Write out every line of the entries below as a numbered list, skipping blank lines and leaving out the pictures.

Records for locating displayed items:
★ ★ ★ ★ ★

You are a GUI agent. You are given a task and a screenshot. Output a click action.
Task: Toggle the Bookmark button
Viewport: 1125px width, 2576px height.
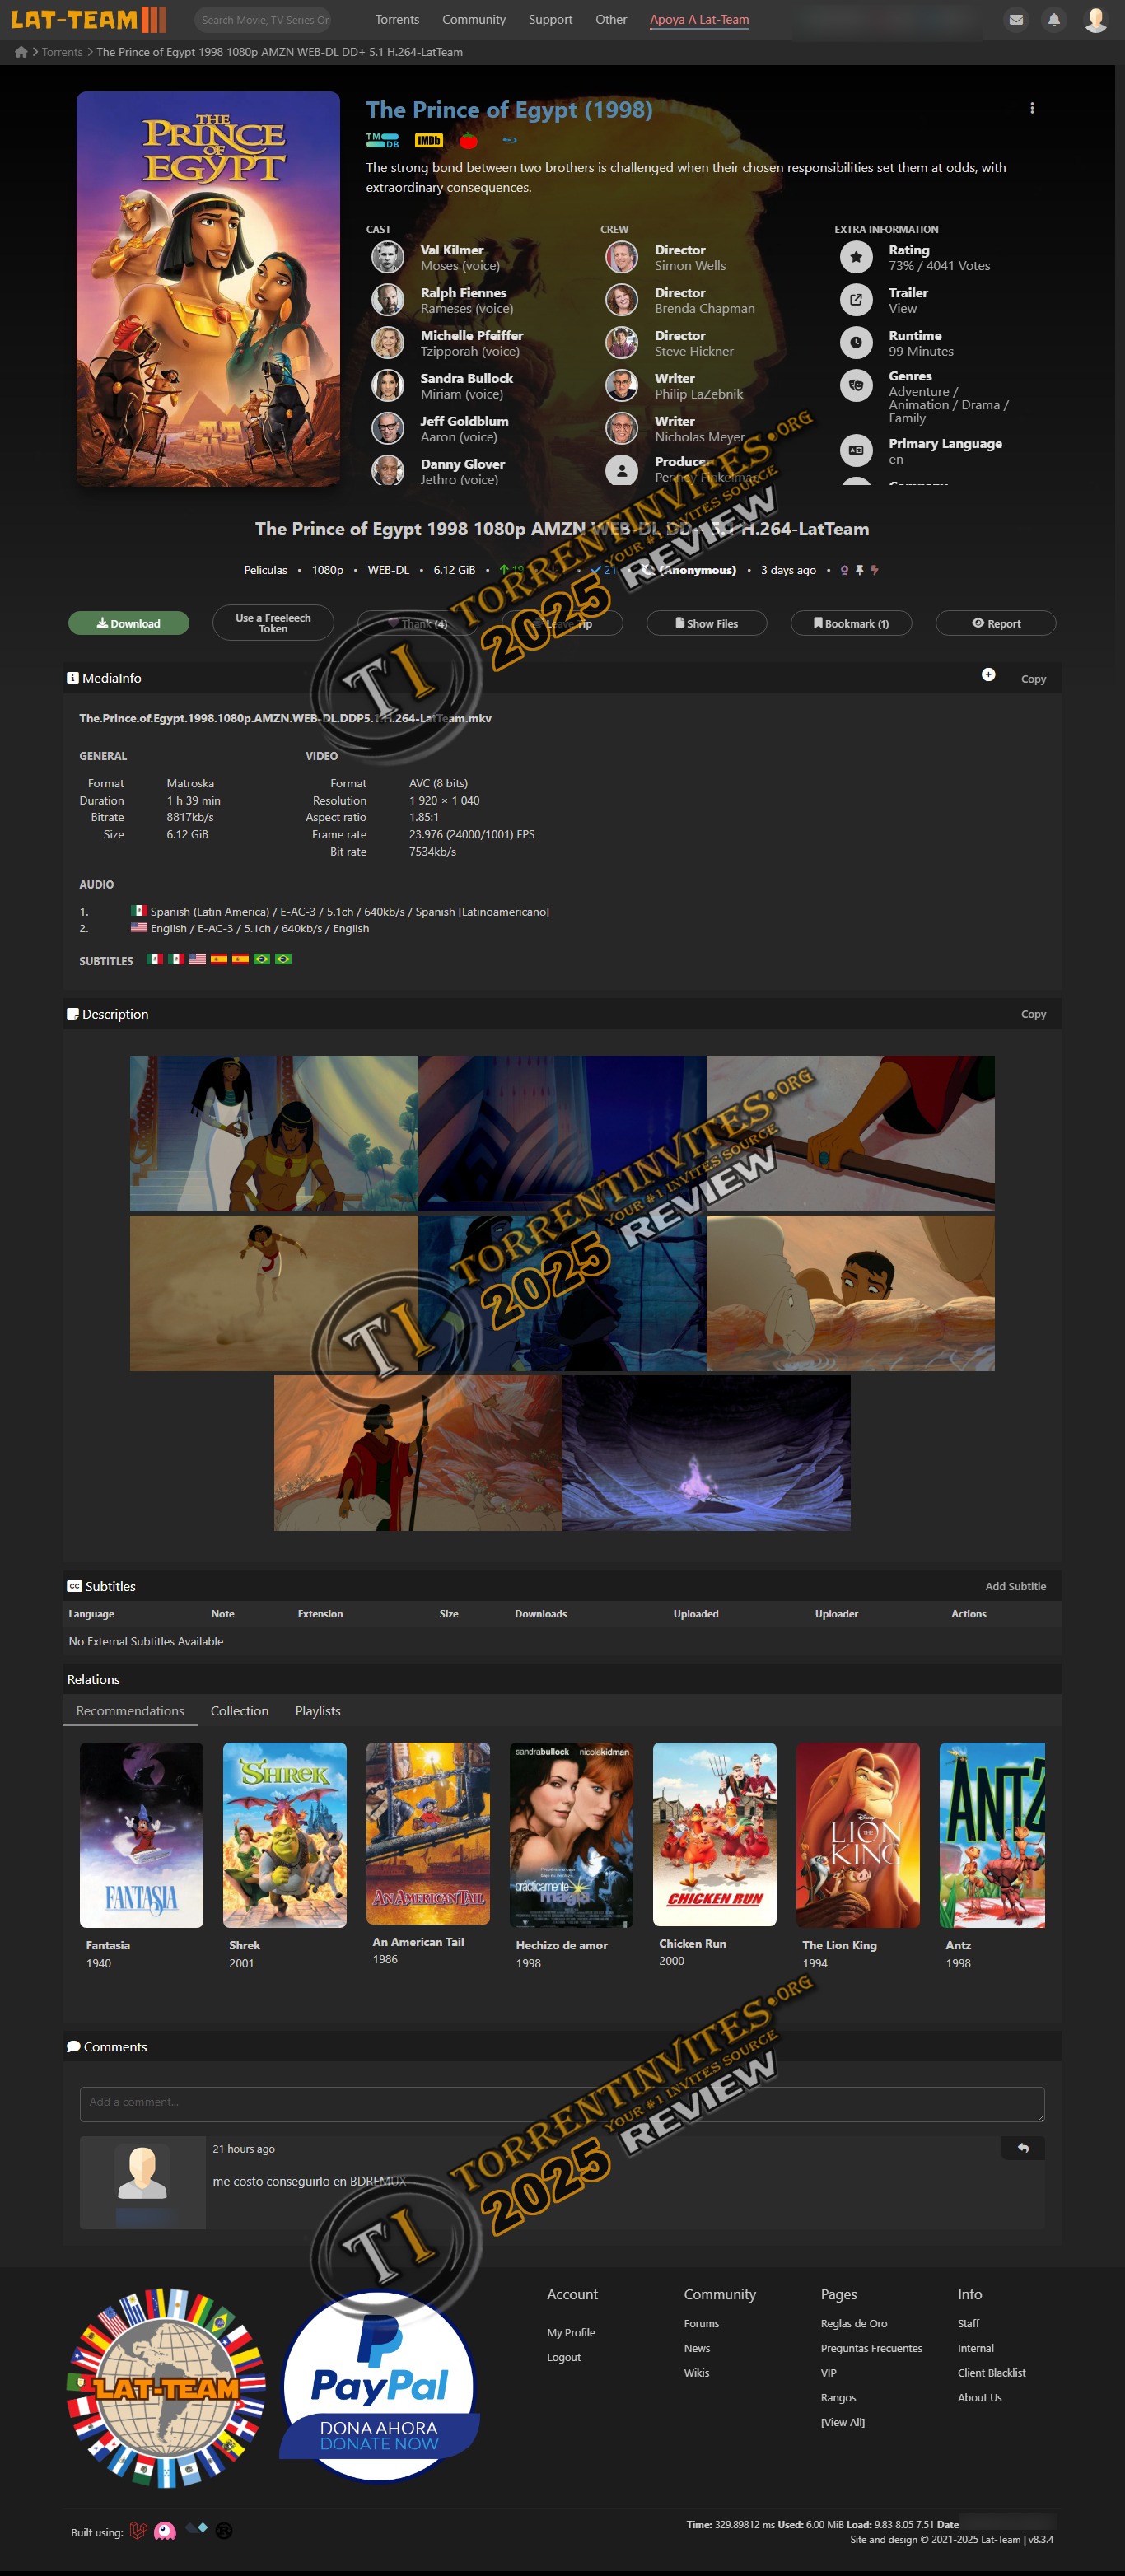[850, 623]
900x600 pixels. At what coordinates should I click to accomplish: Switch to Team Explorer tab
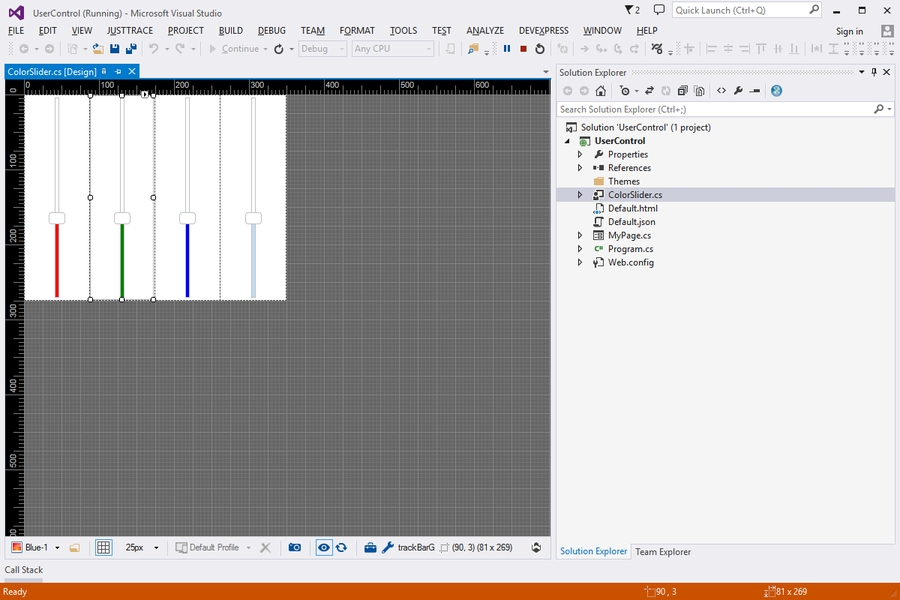point(662,552)
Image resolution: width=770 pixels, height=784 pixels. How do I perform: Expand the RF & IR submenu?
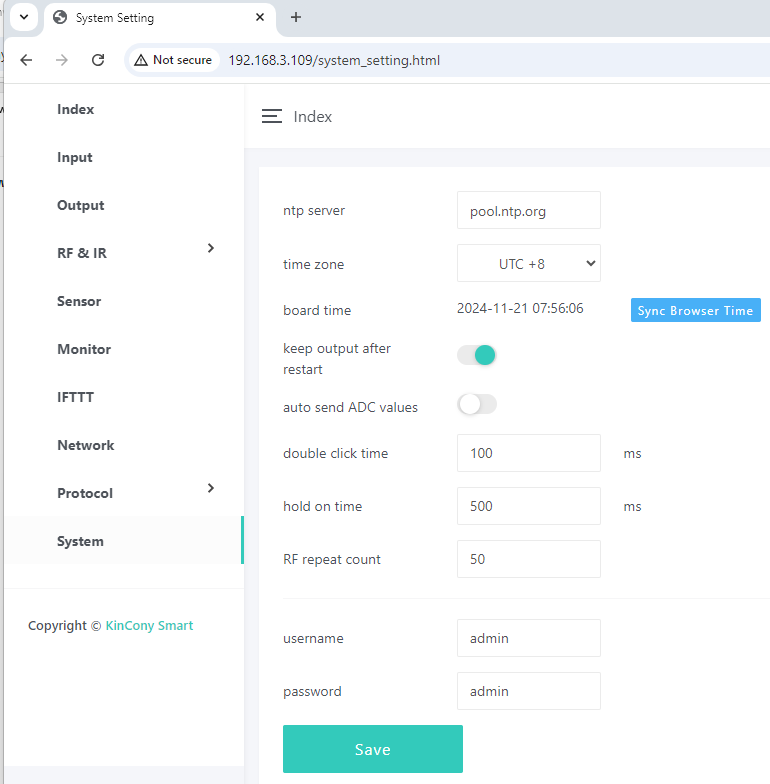[x=210, y=248]
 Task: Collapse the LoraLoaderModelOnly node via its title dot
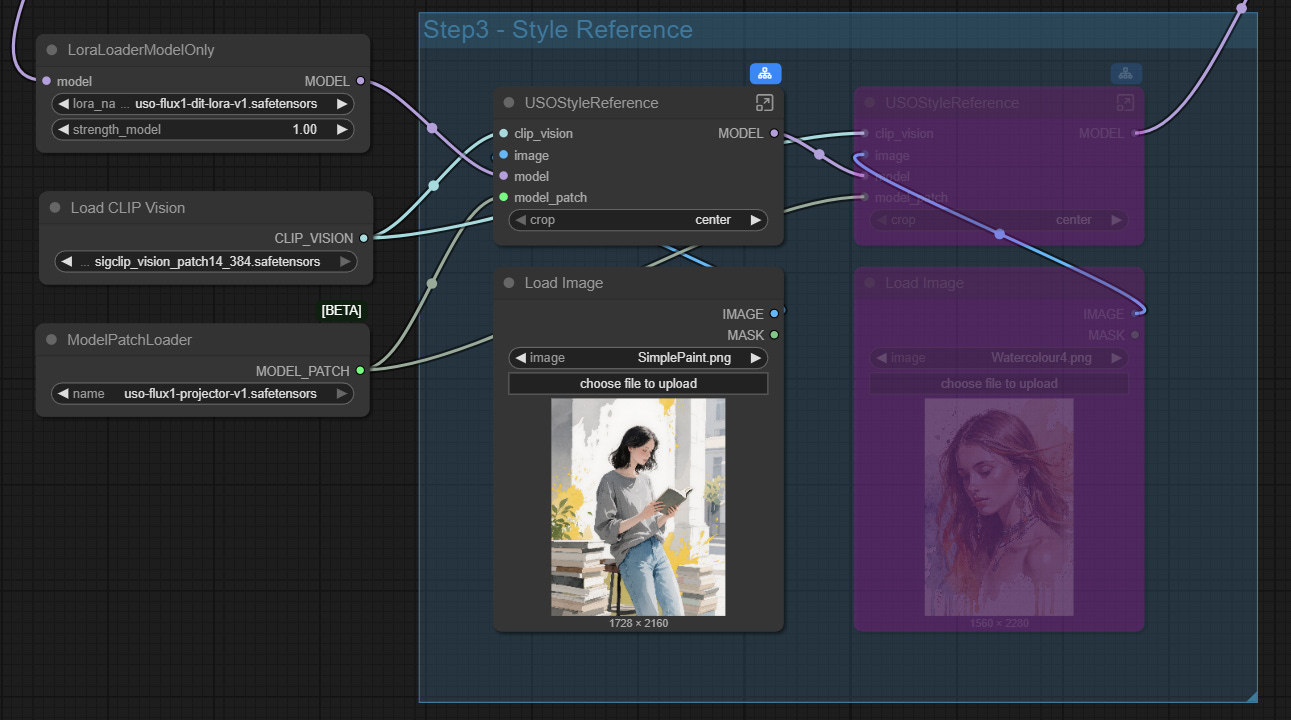pyautogui.click(x=52, y=50)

★ ★ ★ ★ ★

- THE REPLY
1. You are a GUI agent. You are given a task and a screenshot. Output a click action.
2. Task: Toggle the Bookmark button
3. Viewport: 1125px width, 2576px height.
4. [850, 623]
5. 900x600 pixels. At what coordinates should I click to accomplish: Switch to Team Explorer tab
6. point(662,552)
7. Image resolution: width=770 pixels, height=784 pixels. How do I perform: Expand the RF & IR submenu?
8. [x=210, y=248]
9.  Task: Collapse the LoraLoaderModelOnly node via its title dot
10. pyautogui.click(x=52, y=50)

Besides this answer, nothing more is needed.